Continued research across the lifespan in ADHD is important to document the developmental trajectory of the disorder. This includes neuroimaging studies to identify the neural mechanisms underlying potential deficits in affect recognition in these populations. Such work could have implications for treatments aimed at improving social interactions in individuals with ADHD. Research should also focus on refining the diagnostic criteria for ADHD subtypes, and perhaps shift to more dimensional measures of ADHD symptomatology. The constantly changing classification system for ADHD across the various revisions of the DSM is evidence that this disorder has been a challenge for researchers to conceptualize, especially in adults.
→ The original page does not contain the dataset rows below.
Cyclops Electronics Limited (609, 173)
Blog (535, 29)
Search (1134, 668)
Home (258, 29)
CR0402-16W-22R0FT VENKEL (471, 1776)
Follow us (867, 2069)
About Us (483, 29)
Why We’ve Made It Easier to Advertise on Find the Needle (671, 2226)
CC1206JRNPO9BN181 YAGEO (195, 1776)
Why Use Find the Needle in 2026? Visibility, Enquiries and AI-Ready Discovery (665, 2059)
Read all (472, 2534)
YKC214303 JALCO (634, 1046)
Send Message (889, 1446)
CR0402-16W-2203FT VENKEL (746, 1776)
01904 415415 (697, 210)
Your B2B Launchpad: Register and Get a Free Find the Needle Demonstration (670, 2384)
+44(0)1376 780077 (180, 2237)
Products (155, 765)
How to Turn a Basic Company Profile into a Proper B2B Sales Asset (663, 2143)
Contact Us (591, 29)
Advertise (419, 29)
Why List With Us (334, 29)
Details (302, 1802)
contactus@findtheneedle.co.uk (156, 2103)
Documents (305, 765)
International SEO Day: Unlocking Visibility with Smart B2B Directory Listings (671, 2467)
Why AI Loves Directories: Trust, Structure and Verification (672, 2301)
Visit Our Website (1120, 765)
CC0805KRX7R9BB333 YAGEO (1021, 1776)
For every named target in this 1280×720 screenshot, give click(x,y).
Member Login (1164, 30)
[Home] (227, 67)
Overall, our results are suggestive of difficulties in recognizing fearful affect in those with ADHD-I, and that symptoms of inattention are associated with increased errors in recognizing sad affect, whereas hyperactive-impulsive symptoms are associated with fewer errors. However, no differences emerged between the ADHD-C and control groups, nor did they emerge between the ADHD-C and ADHD-I groups. Thus, affect recognition deficits were certainly not found unanimously in the ADHD groups, suggesting a more nuanced view of affect recognition deficits in adults with ADHD. Although our findings should be interpreted with caution given the small sample size and highly intelligent sample, this study provides preliminary evidence for some affect recognition deficits in adults with ADHD and suggests that inattention may be particularly relevant to such deficits.